I might not have walked the property again, but I reconnected with that part of me, as well...but I left that girl too to her time and kept myself to mine.

Out to Big Mama's church where construction work had gone on and I saw a disturbing sight of old headstones broken and pushed into the wooded edge of the church yard and rather neat and dismaying new stones stood at many of the graves.   I found great great grandparents and great great greats but not Big Mama nor her sister, Mama Lee.

I drove along road ways filled with sunshine and quiet, true quiet.  So quiet I could hear birds trilling songs all along the way.  I felt the weight of days of weariness and too much noise and too much of all melted off me.  I felt in touch with myself in a way that I haven't for a long while.   I did not end my day at that point but took myself to lunch and had my favorite cookie (any guess as to what my favorite is?) and then I drove to the little village that started my genealogy hobby and drove up and down the tiny narrow streets wondering just how and why my great great great grandfather came to be there and why he moved to this county.

I'd had a bit of nostalgia, a bit of family history, peace and quiet...I wanted to end the day with writing and more time to myself but that is not the life I have at the moment.  I came home instead to help prep supper, offer to take the baby for a bit while Bess got out of house with Josh and listen to the mayhem that is two boys and two adult children and a gramma in a small house.

But I found something today.  I found myself, at various ages, and I recognized that despite all the stuff life throws at us over the years, despite all the stuff we get ourselves into and out of again, despite the dreams that didn't and won't come true and the lack of time ahead, the essence of me is still the same.  I don't feel a stranger to myself.  I know me.  I know me.

8 comments:

susie @ persimmon moon cottage said...

You have done some beautiful writing here today!

Anonymous said...

I agree about the beautiful writing. Have you ever thought of writing a book based on your life? I am thinking it would be a very successful book. I have been reading your blog for many years now and have always enjoyed your writing style. I don’t comment much but I just wanted to say this because I have thought it many times and especially when reading this post.

terricheney said...

Thank you Susie and thank you Anonymous. I have been thinking once again of attempting to write more than the blog. I'm not sure if it's real desire or if it's lack of writing time as a whole so inspirational thoughts keep coming, lol.

Anonymous said...

Even if you don't decide to try to have your 'book' widely published think about what it would mean to your family to have your written words and thoughts? Just to have them hand written or typed as you feel things you want to record or mall over. Wouldn't you love to have some of your grandmother's thoughts and days recorded to be able to read? I know you would.
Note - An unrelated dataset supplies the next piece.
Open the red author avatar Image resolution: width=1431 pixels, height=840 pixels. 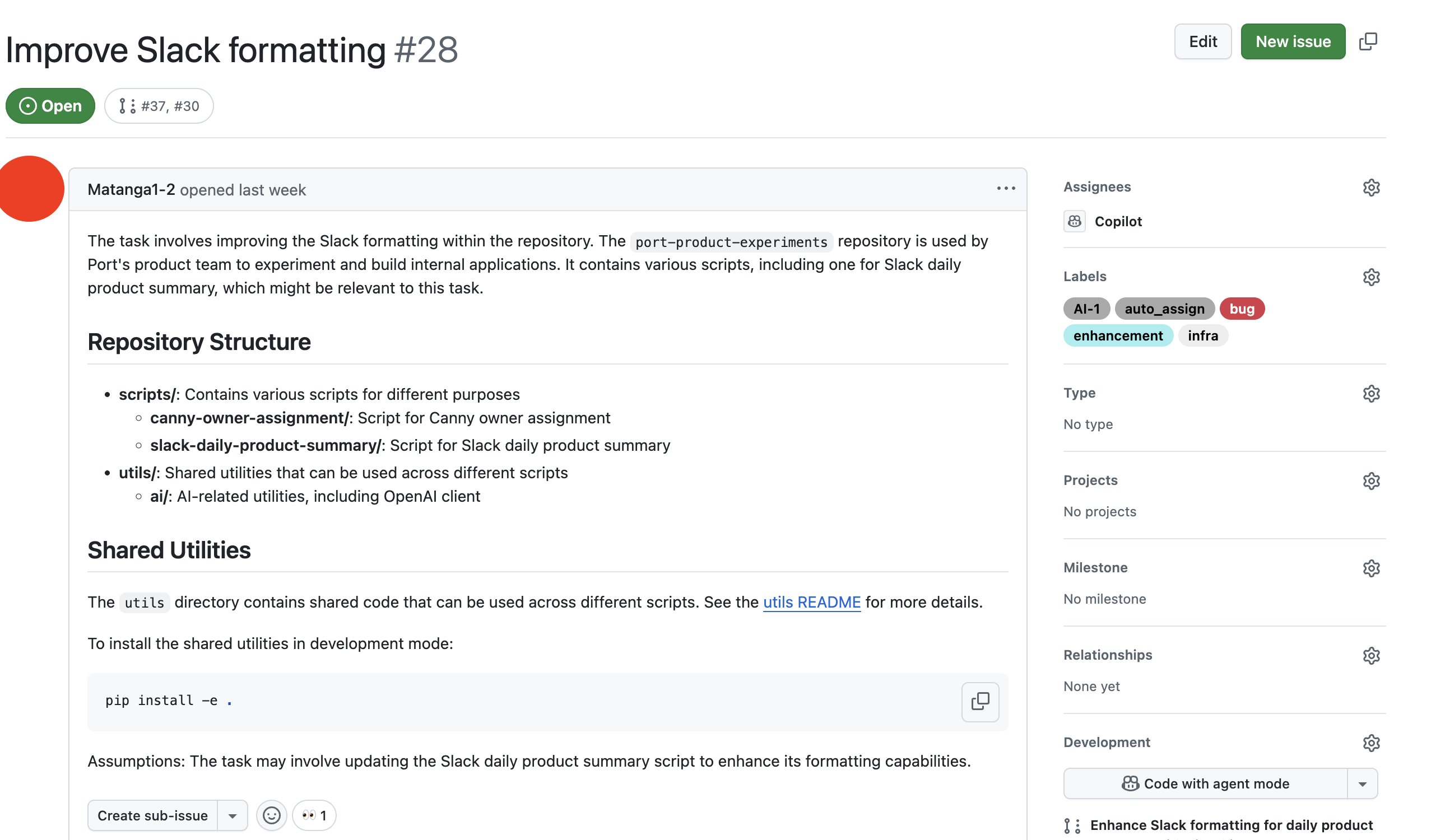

As you have probably head you can get your whole blog printed out by companies. That too would be a wonderful thing to have. All the thoughts and ideas and hints and recipes together in one or more books.

I cannot walk the 3000 miles back to my first home where my heart still is. But through your writing I have done that only remembering my own families plots at our old beautiful cemeteries..the old homes and people so dearly loved to this day. None of us who come hear are related..that I know of... but we still understand and appreciate your coming here and letting us remember alone with you. To try to figure out this and that of our lives and untangle some of our emotions. We have been frustrated and overjoyed and come away sad at a day's end. The upland downs of life. Thank you Terri for sharing your life..past and present ..with us all. Sarah

FrugalStrong said...

I haven't commented in a very long time but this post touched me.

FrugalStrong (formerly Lake Livin')

FrugalStrong said...

PS - What's your favorite cookie?

terricheney said...

Thank you! and it's Oatmeal Raisin

Angela said...

Yay you and John paying off your loan! You have once again inspired me. We have a small loan I need to get more serious about- I have really "dribbled" away money I didn't need to this month. Back on the wagon! And I am happy for your wonderful day- I know you need it so much right now!